В минуты затишья между нами, через заснеженное поле, то и дело начинала метаться перебранка:

— Эй, беляки, зачем притопали?

— Мы пришли спасти Россию. Большевики обманывают вас красивыми посулами, а вы верите.

— Без офицерья разберемся, никто вас не звал сюды!

— Да нас как раз позвали, это вы на чужое заритесь!

— Мало вам нашей кровушки на войне было! Повернуть все по-старому хотите?

Дальше следовало упоминание многих предков и на этом диалог, как правило, иссякал.



После двухнедельной осады силы красных были на исходе. Чувствуя это, генерал Пепеляев направил им с пленным красноармейцем ультиматум:

«Вы окружены со всех сторон Сибирской добровольческой дружиной и повстанческими отрядами. Сопротивление бесполезно. Во избежание кровопролития, исключительно в интересах сохранения жизни красноармейцев, предлагаю сдаться. Гарантирую жизнь всем красноармейцам, командирам и коммунистам.

Генерал Пепеляев».

Стродовцы подняли над юртой красное знамя, а гармонист заиграл «Интернационал».

Через часа два мы получили ответ. Вскрыв пакет, адъютант протянул листок генералу. Пока он читал, его лицо все сильнее хмурилось:

«Генерал Пепеляев!

Предлагаем вам сложить оружие и отказаться от задуманного вами нападения на молодую Советскую автономную Якутию.

Разве можно, проиграв генеральное сражение, теперь частными атаками восстановить разбитый вдребезги колчаковский фронт? Никогда, генерал! Забудьте об этом думать! Вся ваша авантюра построена на песке, и вас вместе с дружиной ожидает конец Колчака.

Советская власть — не есть власть коммунистов, — нет, это есть власть трудового народа. Советская власть не мстит никому. Сдавайтесь! Или вы будете уничтожены нашими товарищами».

Взбешенные наглостью красных, мы приступили к решающему штурму крепости. Один отряд начал демонстративное наступление, отвлекая на себя огонь противника. В это время основные силы почти без потерь преодолели утоптанную предыдущими атаками поляну и стали кидать во двор легкие японские гранаты. Но из них разорвалась только одна.
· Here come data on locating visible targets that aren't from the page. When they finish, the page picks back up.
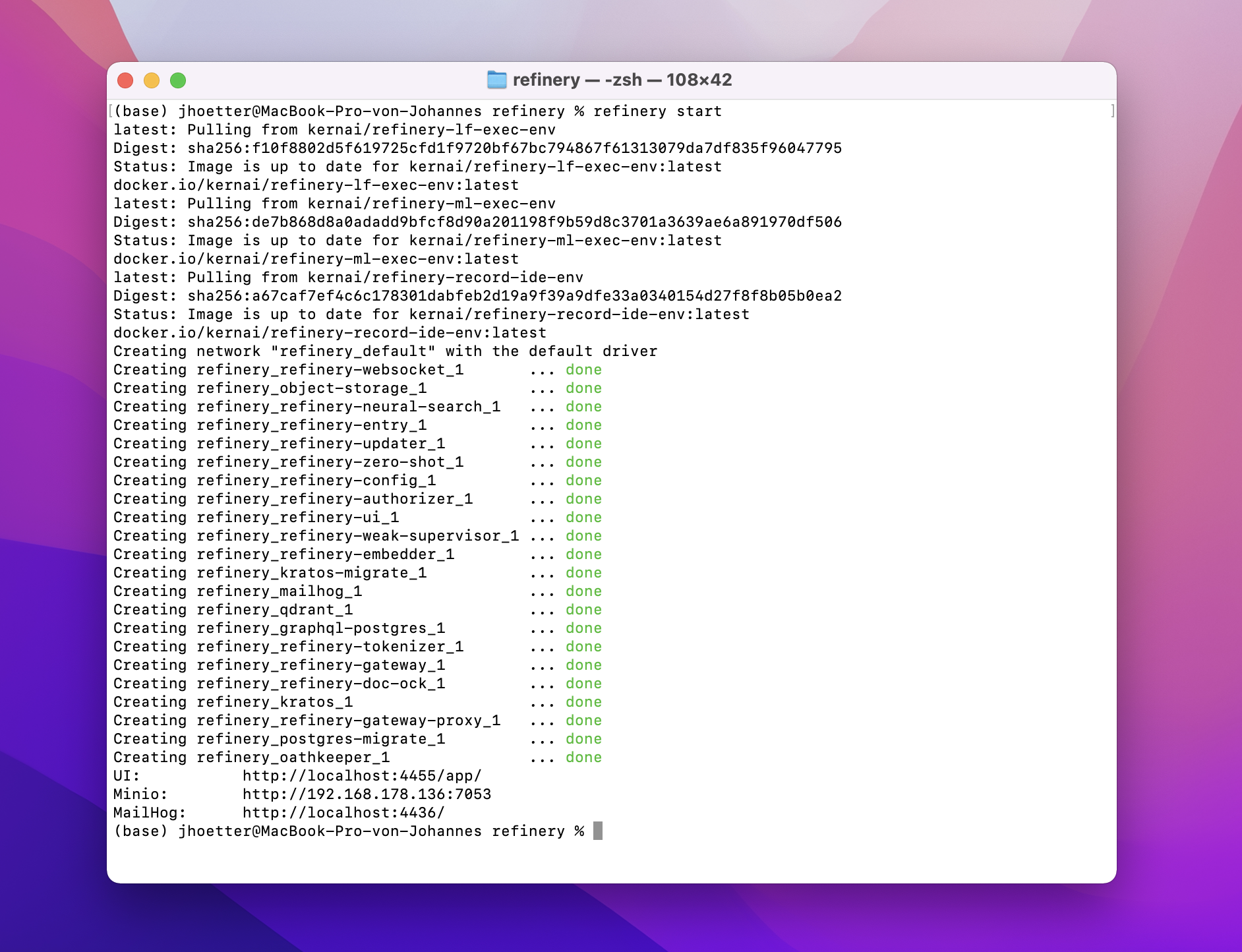Open the MailHog link localhost:4436/
Image resolution: width=1242 pixels, height=952 pixels.
[x=343, y=813]
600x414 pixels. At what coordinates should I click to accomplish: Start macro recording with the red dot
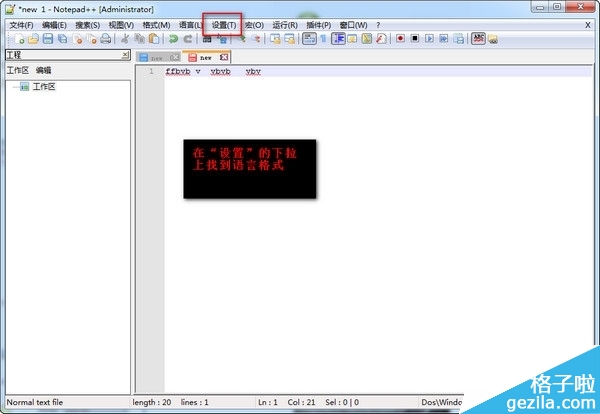399,39
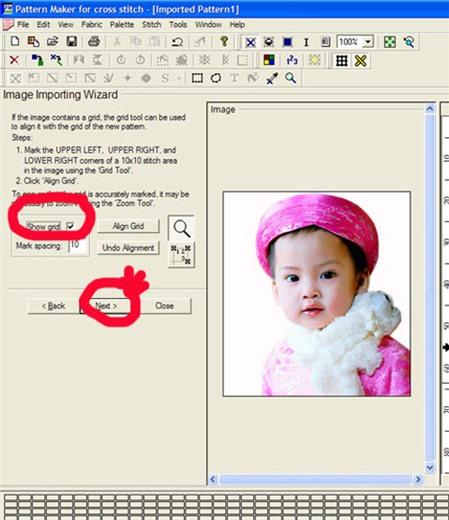449x520 pixels.
Task: Click image panel scroll-down arrow
Action: (430, 468)
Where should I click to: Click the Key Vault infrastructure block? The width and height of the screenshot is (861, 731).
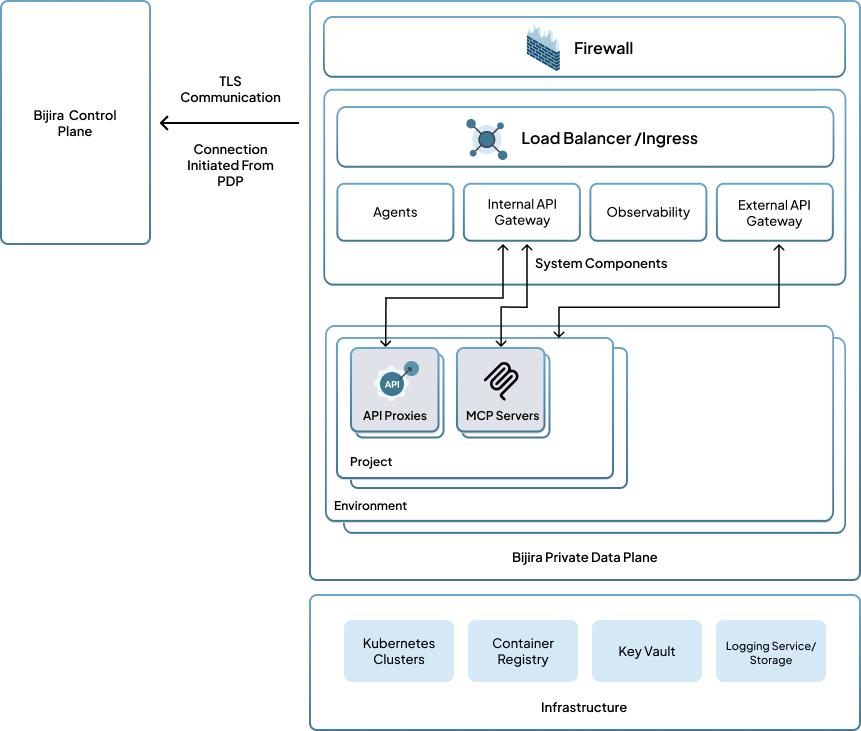point(647,651)
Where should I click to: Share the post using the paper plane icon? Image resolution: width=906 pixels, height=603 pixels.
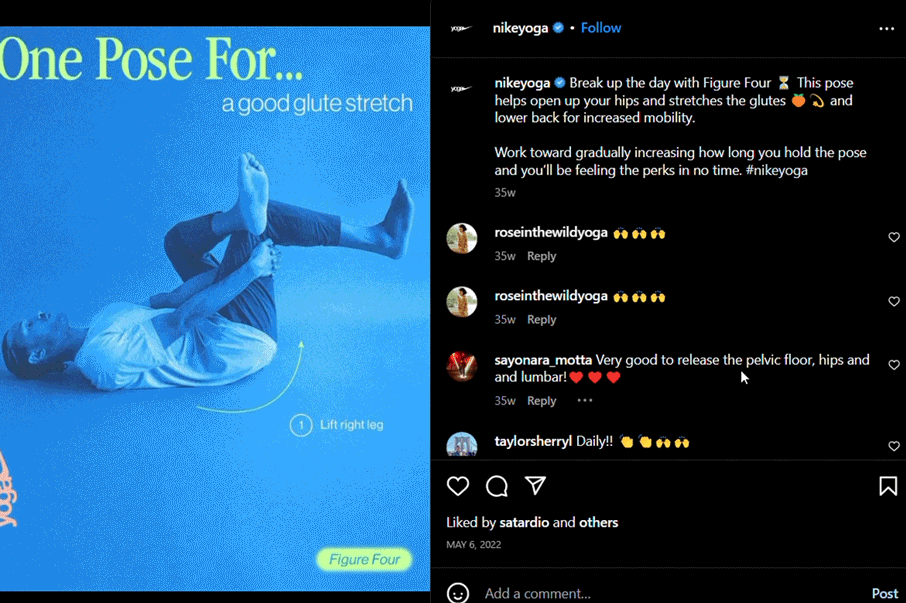click(535, 486)
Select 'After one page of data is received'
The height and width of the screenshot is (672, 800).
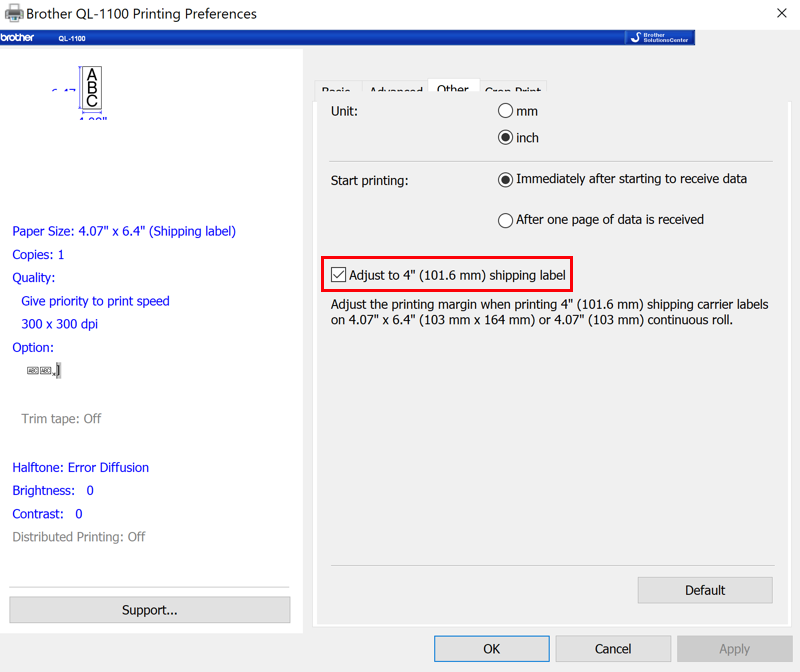(506, 220)
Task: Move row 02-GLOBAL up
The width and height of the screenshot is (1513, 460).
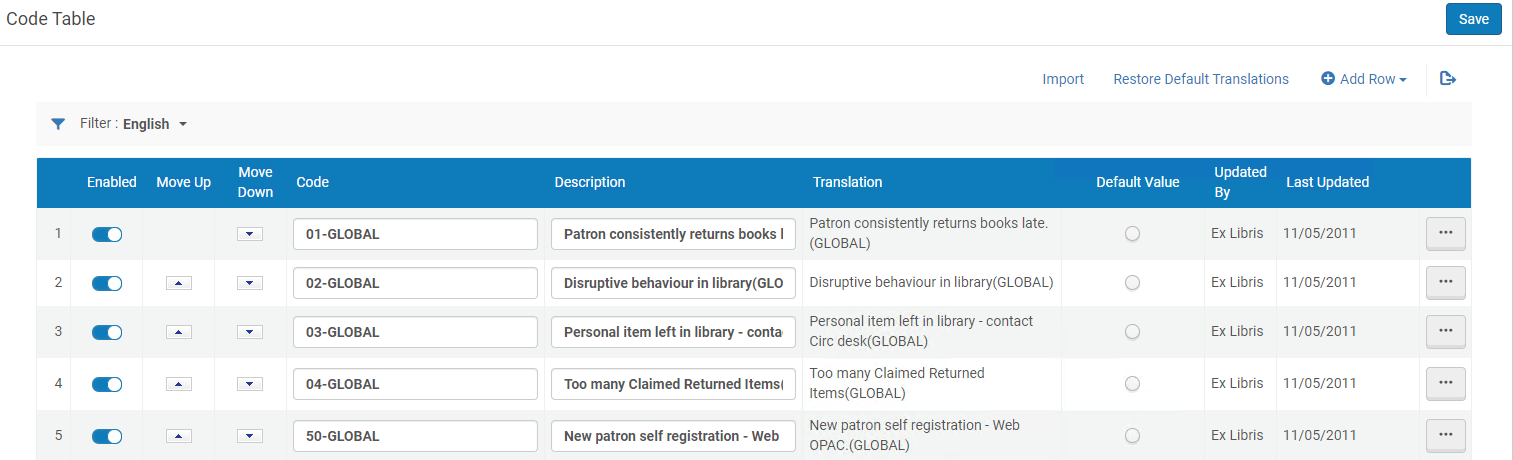Action: click(x=178, y=283)
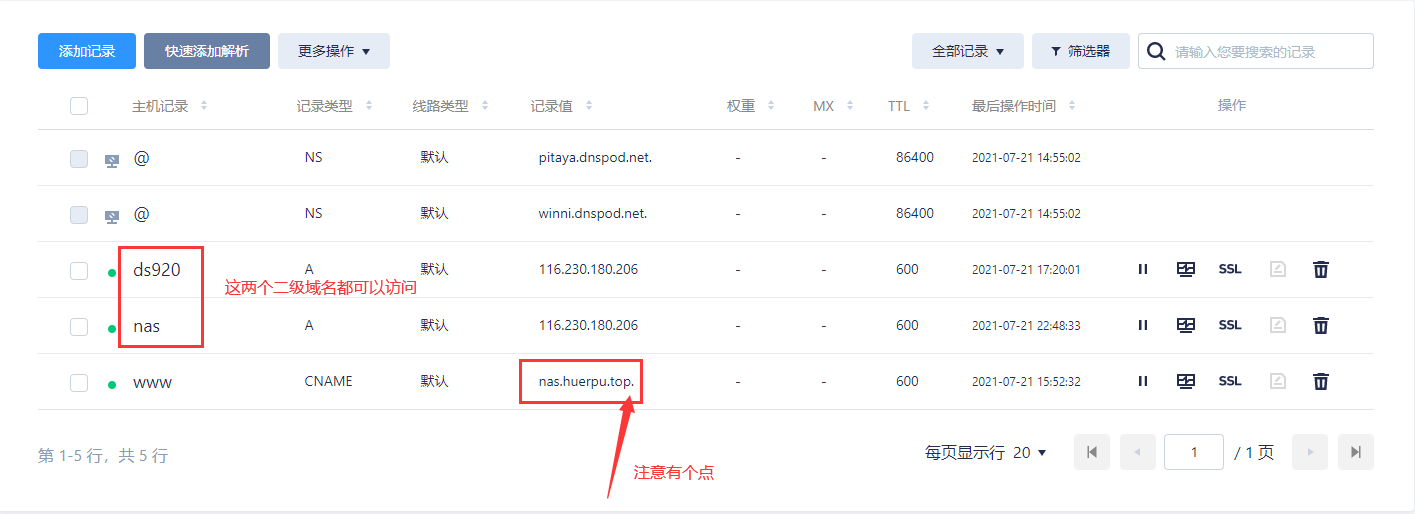The height and width of the screenshot is (514, 1415).
Task: Pause the www CNAME record
Action: tap(1142, 381)
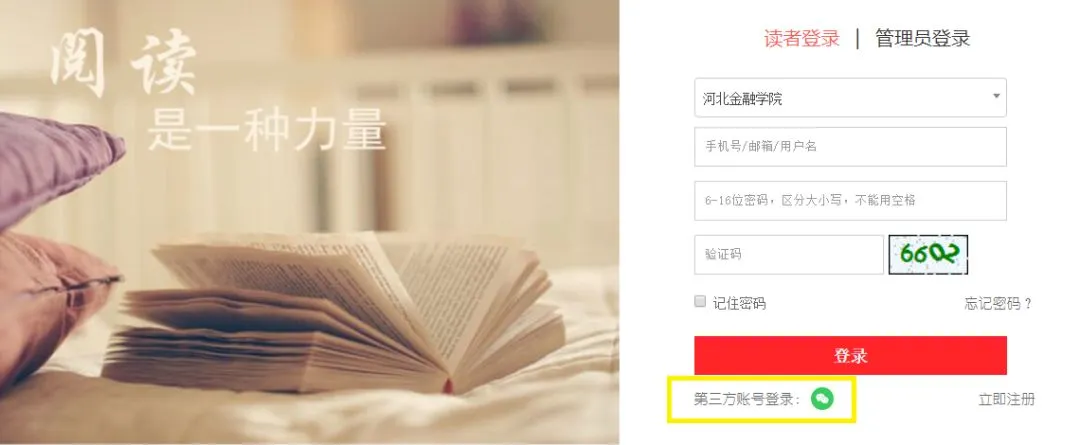
Task: Click into the 验证码 input box
Action: pyautogui.click(x=789, y=255)
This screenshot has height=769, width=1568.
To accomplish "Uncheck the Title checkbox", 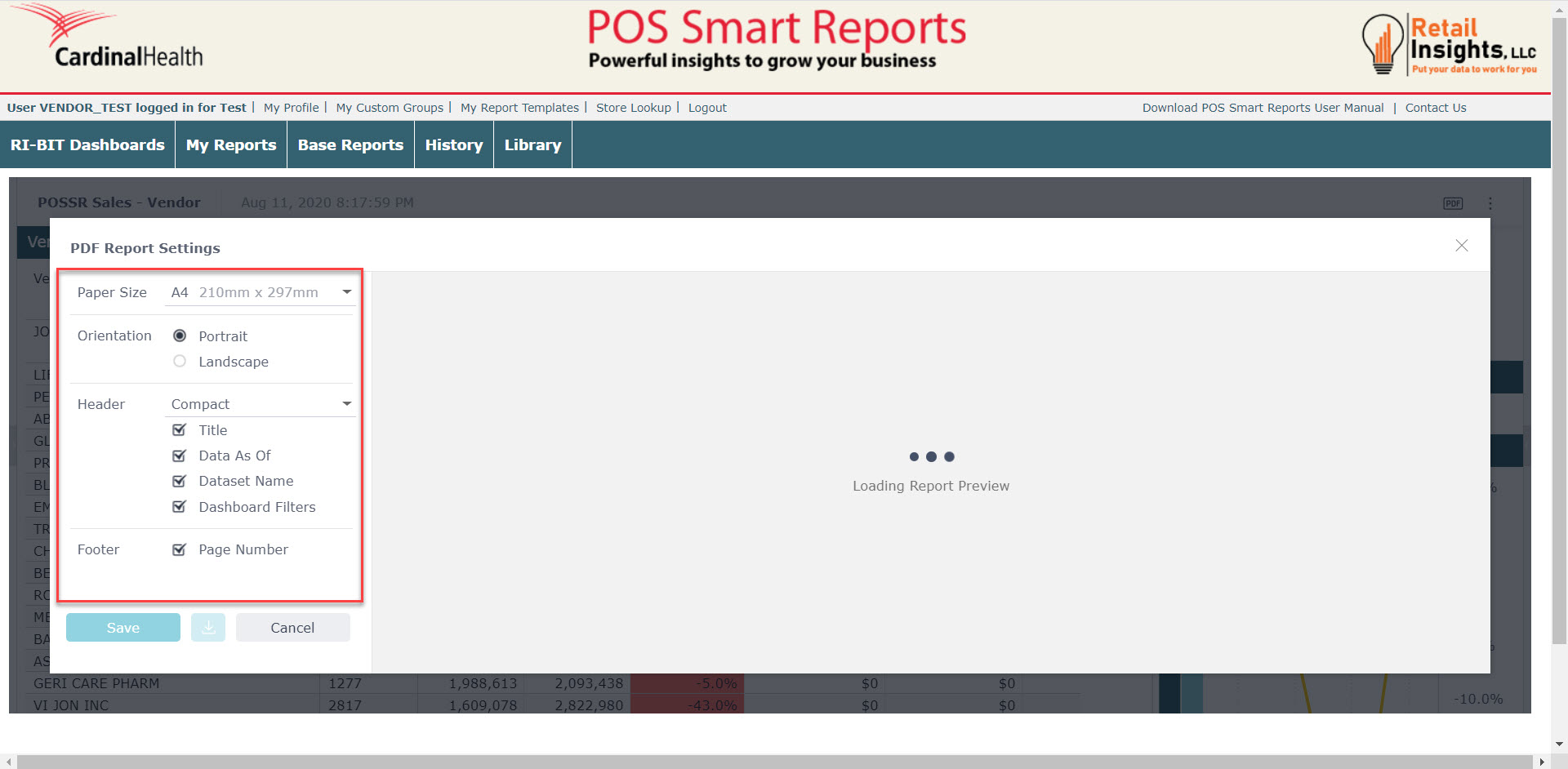I will (x=180, y=430).
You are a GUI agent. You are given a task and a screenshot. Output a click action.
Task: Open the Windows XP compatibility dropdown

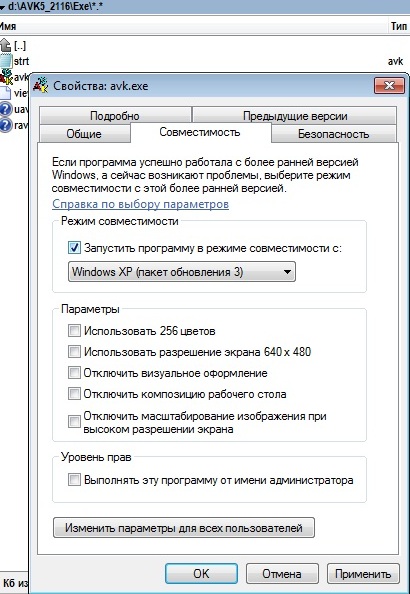click(x=182, y=272)
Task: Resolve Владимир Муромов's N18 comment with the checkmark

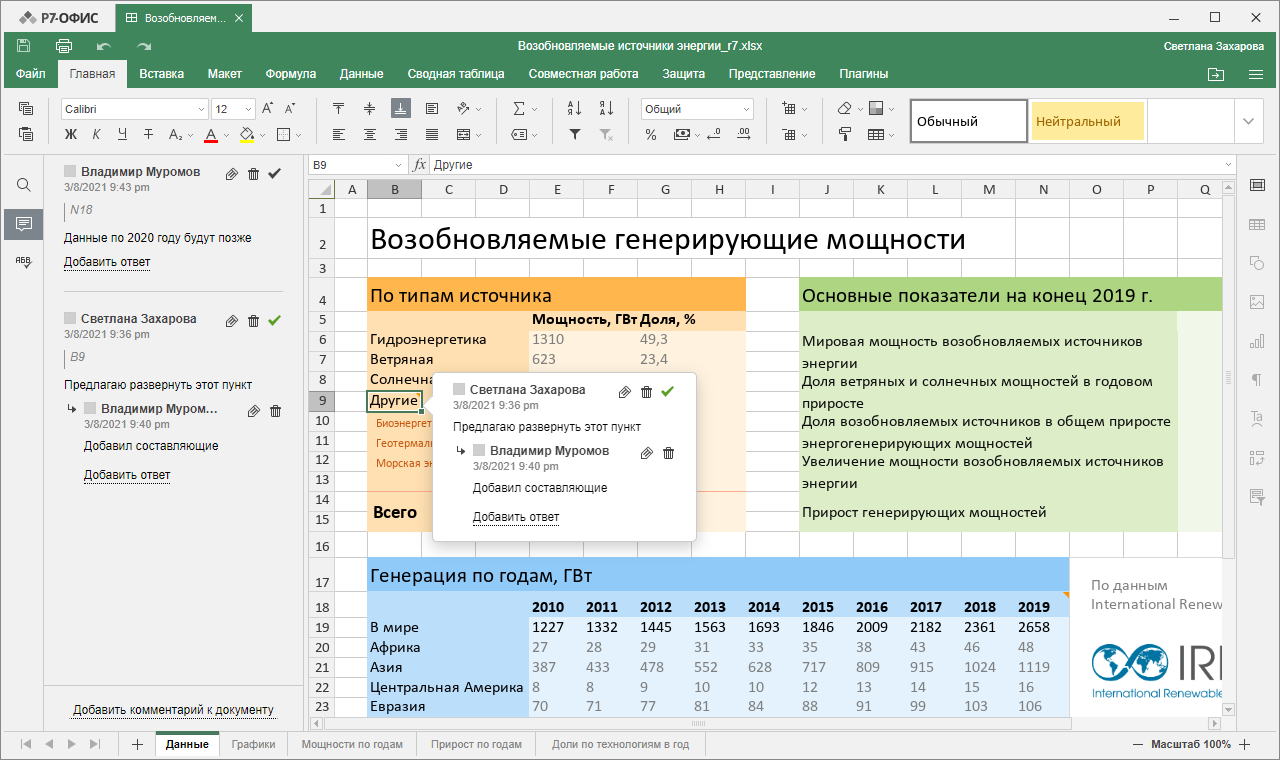Action: pos(275,173)
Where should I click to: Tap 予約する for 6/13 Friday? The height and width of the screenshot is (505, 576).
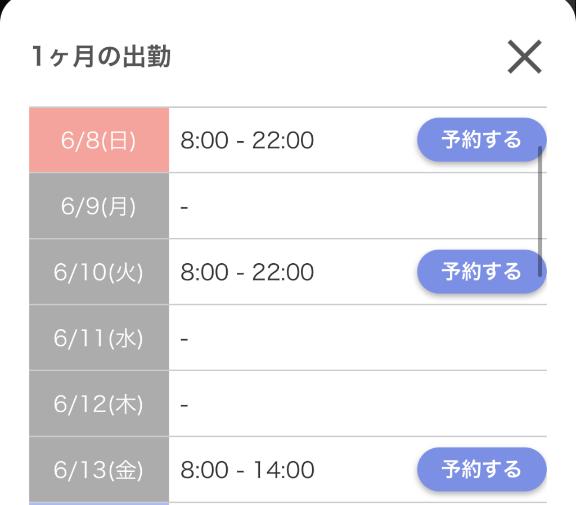pos(482,469)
Под стенами ледяной крепости, теперь уже красные нас самих забросали ручными гранатами Рдултовского. Они оказались понадежней: вместе с плевками черного дыма разлетались со звоном, похожим на звуки бьющегося стекла, сотни мелких осколков, наносивших нам значительный урон. Несмотря на это на левом фланге, там, где подступы к брустверам не были защищены засекой, группа офицеров сумела перебраться через ледяную стенку и пошла напролом, расчищая путь саблями и штыками. Со всех сторон неслись дикие крики, стоны, мат. Фельдфебель Колоколов, прорвался к сильно досаждавшему продвижению наших огневому гнезду и размозжил ударом приклада голову пулеметчика, но и сам пал от успевшего выстрелить в упор красноармейца.

Сопротивление красных слабело. Вот-вот должен был произойти перелом в нашу пользу, но Строд бросил в бой свой штаб и легкораненых. Не получив подкрепления, отрезанные от основных сил прорвавшиеся герои все полегли в неравной схватке. Правда, красным за это пришлось заплатить двойную цену.

Неистовая по своему накалу атака захлебнулась — мы в очередной раз откатились в лес.

Ветер, весь день гонявший по полю боя поземку, затих. В насквозь промороженной тайге установилась торжественная тишина, именуемая белым безмолвием. Ее то и дело нарушали лишь выстрелы лопающихся деревьев.

Завершился семнадцатый день осады с яростной стрельбой по неосторожно выглянувшим красноармейцам. Еще две-три атаки — и у красных обороняться будет некому. В хотоне сотня раненых. Воды нет — пригодный снег вокруг юрт собран. Осажденные страдали не только от отсутствия воды и еды. Не меньше мучил расплодившийся в этой грязи новый, с булавочную головку, враг — миллионы вшей рыскали по телам красноармейцев. Раны были сплошь облеплены паразитами. Люди умирали от заражения крови. В центральной юрте, где лежали раненые, в воздухе стоял нестерпимый смрад еще и от естественных испражнений.